Growing number of children sickened by coronavirus-linked illness
New York officials are still debating whether the state will approve summer camps to open, but they are increasingly concerned about a growing number of children who are getting sick from a coronavirus-linked illness.
Gov. Andrew Cuomo and his administration said Sunday they are developing guidelines if summer camps were to open, but they are undecided on their plans amid a Kawasaki-type virus that appears to be linked to COVID-19 and sickening kids.
“With the new cases that we’re realizing with children, we’re relooking at those guidelines,” said Robert Mujica, the state budget director, at a briefing Sunday. “Other states around us were also moving to open summer camps; they’ve also slowed down that process.”
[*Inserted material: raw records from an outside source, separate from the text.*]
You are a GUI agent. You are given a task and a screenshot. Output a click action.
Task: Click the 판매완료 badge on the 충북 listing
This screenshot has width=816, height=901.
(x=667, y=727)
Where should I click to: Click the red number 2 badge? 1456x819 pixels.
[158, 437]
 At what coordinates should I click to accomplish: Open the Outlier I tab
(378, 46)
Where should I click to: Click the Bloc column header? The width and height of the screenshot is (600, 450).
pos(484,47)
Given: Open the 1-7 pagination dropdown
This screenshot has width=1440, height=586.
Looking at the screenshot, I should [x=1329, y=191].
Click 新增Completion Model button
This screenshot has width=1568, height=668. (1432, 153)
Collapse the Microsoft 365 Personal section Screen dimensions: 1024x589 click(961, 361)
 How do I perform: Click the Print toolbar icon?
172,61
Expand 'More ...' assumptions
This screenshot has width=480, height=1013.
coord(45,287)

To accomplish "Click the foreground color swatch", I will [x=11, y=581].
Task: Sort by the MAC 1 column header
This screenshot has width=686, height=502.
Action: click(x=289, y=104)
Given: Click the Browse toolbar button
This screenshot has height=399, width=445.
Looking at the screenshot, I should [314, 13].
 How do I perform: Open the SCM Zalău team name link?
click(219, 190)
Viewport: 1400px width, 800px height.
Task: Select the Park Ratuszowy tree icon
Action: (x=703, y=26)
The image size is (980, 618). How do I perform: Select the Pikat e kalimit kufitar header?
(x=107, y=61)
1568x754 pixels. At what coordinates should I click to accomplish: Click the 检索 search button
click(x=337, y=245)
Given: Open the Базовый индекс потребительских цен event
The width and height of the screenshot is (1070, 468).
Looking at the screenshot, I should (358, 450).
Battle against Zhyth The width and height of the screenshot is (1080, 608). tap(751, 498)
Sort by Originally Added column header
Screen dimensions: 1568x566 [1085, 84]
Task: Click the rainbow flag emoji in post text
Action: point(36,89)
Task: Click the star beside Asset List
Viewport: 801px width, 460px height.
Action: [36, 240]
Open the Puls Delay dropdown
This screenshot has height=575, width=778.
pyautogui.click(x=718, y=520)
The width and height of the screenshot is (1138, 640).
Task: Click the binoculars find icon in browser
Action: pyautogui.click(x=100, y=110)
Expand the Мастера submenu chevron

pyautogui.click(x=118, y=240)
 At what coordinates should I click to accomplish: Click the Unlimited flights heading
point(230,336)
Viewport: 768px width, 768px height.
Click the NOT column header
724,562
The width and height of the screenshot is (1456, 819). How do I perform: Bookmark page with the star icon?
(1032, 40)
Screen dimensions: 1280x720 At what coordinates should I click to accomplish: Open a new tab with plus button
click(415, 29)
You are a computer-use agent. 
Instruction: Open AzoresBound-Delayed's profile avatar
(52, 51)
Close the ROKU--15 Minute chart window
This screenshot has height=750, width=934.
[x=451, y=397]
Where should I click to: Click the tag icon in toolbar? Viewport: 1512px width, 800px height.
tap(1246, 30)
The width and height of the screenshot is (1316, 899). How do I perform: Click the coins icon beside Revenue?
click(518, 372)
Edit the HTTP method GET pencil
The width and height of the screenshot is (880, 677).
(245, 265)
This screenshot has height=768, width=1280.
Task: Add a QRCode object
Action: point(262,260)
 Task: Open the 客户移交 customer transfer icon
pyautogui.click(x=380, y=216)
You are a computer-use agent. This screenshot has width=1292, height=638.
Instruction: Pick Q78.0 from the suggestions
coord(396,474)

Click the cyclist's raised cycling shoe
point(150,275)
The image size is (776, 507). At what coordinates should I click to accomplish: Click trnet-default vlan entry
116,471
Summer camps are eager to get guidance from the state on whether they can open, saying they provide thousands of jobs and give parents a place to bring their children as they head back to work because the state’s businesses are starting to open. Parts of upstate New York have started the process of reopening some businesses, but camps would likely be part of the last phase of the state’s opening schedule.
Mujica said camps will know the state’s decision weeks before they would open in late June, saying they would still have time to prepare for the season.
“So we will get guidance out and make a decision way in time before that. But right now, the public health concern is first,” he said.
At least five children children have died and more than 120 have become sick in New York from an inflammatory disease that might be linked to coronavirus. The illness appears similar to Kawasaki disease or toxic shock syndrome, including a persistent fever.
Cuomo has increasingly raised concerns about the illness, warning it might be a new phase of the virus that has killed more than 22,600 people in New York.
“We’ve been looking at summer camps because they were already gatherings and they obviously have density,” Cuomo said “This issue with this Kawasaki-like syndrome is, I think, very important.”
Cuomo called it a “a syndrome we are just discovering” and could impact any decision to allow summer camps, whether it be sleepaway camps or day camps.
“I think the numbers are going to be much, much higher,” Cuomo said of the illness affecting children. “And we need to know that as a society. We were told children are not affected, and we’ve been operating on that basis, and that’s one conversation with summer camps when you say children are not affected.”